Forschen heisst lesen, untersuchen, grübeln, suchen, planen, überlegen, werweissen, mutmassen, interpretieren, extrapolieren – vor allem aber heisst es auch: schreiben, kommunizieren und publizieren. Was nützt all die schöne Forschung, wenn das neu erworbene Wissen im eigenen Kopf bleibt und nicht geteilt wird?

Text

ist Musiker und Musikwissenschaftler. Am Institut Interpretation arbeitet er als wissenschaftlicher Mitarbeiter.

Am HKB-Institut Interpretation nimmt das Publizieren verschiedene Formen an: von Konzerten, in denen neu entwickelte Instrumente oder historische Spielweisen präsentiert werden, über veröffentlichte Datensammlungen, die wiederum weitere Forschungszugänge ermöglichen, bis hin zu Vorträgen oder schriftlichen Texten für ein Fach- oder ein breiteres Publikum. So können Sie sich beispielsweise auf unserem YouTube-Kanal anhören, wie der Nachbau eines mittelalterlichen Rabab klingt. Sie können anhand der Walser-Datenbank auch in Erfahrung bringen, wie oft und von wem Robert Walsers Gedicht «Beiseit» vertont worden ist. Oder wecken vielleicht historische Bühnenmaterialien aus dem 19. Jahrhundert, die Entstehung von Violinsaiten aus Schafdarm oder helvetische Selbstbilder in Schweizer Musiktheaterwerken Ihr Interesse?

Vom Forschungsergebnis zum Buch
All diese Veröffentlichungen – vor allem aber die schriftlichen Publikationen – bilden den Hauptanteil meiner Tätigkeit in der HKB-Forschung. Dabei sind für deren Inhalt in erster Linie unsere Projektmitarbeitenden und teilweise externe Forschende zuständig. Oft haben sie ihr Wissen in einer vorangehenden wissenschaftlichen Konferenz präsentiert und bringen es dann zu Papier. Ich begleite diesen Prozess, vereinheitliche im Austausch mit den Forschenden ihre Texte formal und «schleife» sprachlich daran. Wo ich etwas widersprüchlich oder unklar finde, frage ich auch inhaltlich nach, damit ein Beitrag verständlicher wird.
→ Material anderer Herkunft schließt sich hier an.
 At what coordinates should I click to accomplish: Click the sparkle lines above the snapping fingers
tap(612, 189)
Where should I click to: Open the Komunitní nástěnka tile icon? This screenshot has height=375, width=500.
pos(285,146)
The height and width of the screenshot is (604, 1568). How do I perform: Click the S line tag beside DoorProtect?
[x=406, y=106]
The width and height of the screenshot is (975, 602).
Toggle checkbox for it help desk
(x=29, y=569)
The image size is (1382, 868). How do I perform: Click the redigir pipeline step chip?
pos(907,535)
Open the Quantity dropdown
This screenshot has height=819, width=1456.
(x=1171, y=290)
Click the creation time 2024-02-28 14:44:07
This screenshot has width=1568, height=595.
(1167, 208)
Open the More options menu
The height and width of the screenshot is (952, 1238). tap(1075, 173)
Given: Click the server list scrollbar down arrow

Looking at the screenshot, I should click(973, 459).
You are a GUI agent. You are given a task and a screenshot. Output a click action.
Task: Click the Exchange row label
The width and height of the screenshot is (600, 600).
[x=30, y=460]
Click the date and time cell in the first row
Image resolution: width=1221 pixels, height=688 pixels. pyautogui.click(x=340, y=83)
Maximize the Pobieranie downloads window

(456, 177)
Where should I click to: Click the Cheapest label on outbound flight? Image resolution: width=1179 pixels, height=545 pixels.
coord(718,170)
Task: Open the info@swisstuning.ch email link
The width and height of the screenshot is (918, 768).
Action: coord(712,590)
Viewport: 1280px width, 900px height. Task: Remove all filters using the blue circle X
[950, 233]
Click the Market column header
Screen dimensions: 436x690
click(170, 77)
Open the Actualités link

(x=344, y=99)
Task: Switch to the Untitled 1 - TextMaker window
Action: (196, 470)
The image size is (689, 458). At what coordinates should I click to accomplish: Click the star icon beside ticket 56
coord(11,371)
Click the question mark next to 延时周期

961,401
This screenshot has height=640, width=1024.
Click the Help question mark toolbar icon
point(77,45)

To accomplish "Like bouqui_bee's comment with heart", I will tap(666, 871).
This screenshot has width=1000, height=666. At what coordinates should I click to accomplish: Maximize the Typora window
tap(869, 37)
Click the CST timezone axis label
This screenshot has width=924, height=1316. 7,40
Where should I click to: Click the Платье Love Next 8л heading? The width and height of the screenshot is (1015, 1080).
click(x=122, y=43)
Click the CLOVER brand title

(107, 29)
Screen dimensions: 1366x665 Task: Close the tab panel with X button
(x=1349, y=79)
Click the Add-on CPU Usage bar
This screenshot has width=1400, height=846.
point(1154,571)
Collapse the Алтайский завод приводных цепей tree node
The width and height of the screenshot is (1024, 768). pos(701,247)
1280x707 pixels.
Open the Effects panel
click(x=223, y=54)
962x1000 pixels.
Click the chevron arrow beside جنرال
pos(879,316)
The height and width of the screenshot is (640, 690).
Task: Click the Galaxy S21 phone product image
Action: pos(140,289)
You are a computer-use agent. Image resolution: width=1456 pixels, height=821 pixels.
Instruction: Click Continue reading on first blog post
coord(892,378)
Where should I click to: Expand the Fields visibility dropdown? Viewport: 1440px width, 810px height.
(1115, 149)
Ist die Arbeit am Text abgeschlossen, folgt in der Regel ein externes Gutachten, das womöglich nochmals Überarbeitungen nach sich zieht und Voraussetzung für einen Finanzierungsantrag beim Schweizerischen Nationalfonds ist – schriftliche Publikationen sind auch mit Kosten im vier- bis fünfstelligen Bereich verbunden.Anschliessend übergeben wir das fertige Manuskript an einen Verlag. Sind die Texte gesetzt, folgt die Korrektur der Druckfahnen durch die Herausgeber*innen des jeweiligen Bandes, die Autor*innen der einzelnen Beiträge sowie durch mich, dazu erstelle ich das Register. Meist geht das Buch in diesem Rohzustand noch drei oder vier Mal zwischen dem Verlag und mir hin und her, bis mir keine Fehler mehr auffallen. Dann endlich kann es online und im Druck veröffentlicht und vor allem: gelesen werden.

Neue Themen, neues Wissen
Aktuell liegen bei mir besonders viele Bände auf dem Schreibtisch: Wir hatten 2023 eine ganze Reihe grösserer Tagungen, die zu Publikationen führen. Dazu kommen Pendenzen aus Vorjahren und schliesslich folgte im vergangenen Sommer auch noch ein Verlagswechsel für unsere Schriftenreihe, der diverse formale Anpassungen und damit Mehrarbeit nach sich zog. Aber ein erster Band beim neuen Verlag ist bereits erschienen – und macht Freude auf mehr.
Spannend an diesem gesamten Publikationsprozess und an meiner Arbeit finde ich, dass ich gedanklich in immer wieder andere Themen eintauchen darf, die mir im wahrsten Sinne des Wortes neues Wissen erschliessen. Auch die Vielfalt fasziniert mich immer wieder: Aus der Musik ergeben sich Anknüpfungspunkte zu allen möglichen Fachrichtungen, von Archäologie, (Kunst-)Geschichte oder Literaturwissenschaft über Soziologie und Medizin bis hin zu Physik, Biologie und Chemie.Ganz besonders freue ich mich jeweils, wenn ich erfahre, dass unsere Publikationen beachtet und zitiert werden, wenn es unsere Forschungen in die Medien schaffen oder Ergebnisse die Gedanken von weiteren Forschenden anregen. Ziel unserer Forschung ist schliesslich nicht nur, dass Einzelne anschliessend mehr wissen, sondern dass dieses Wissen Kreise zieht.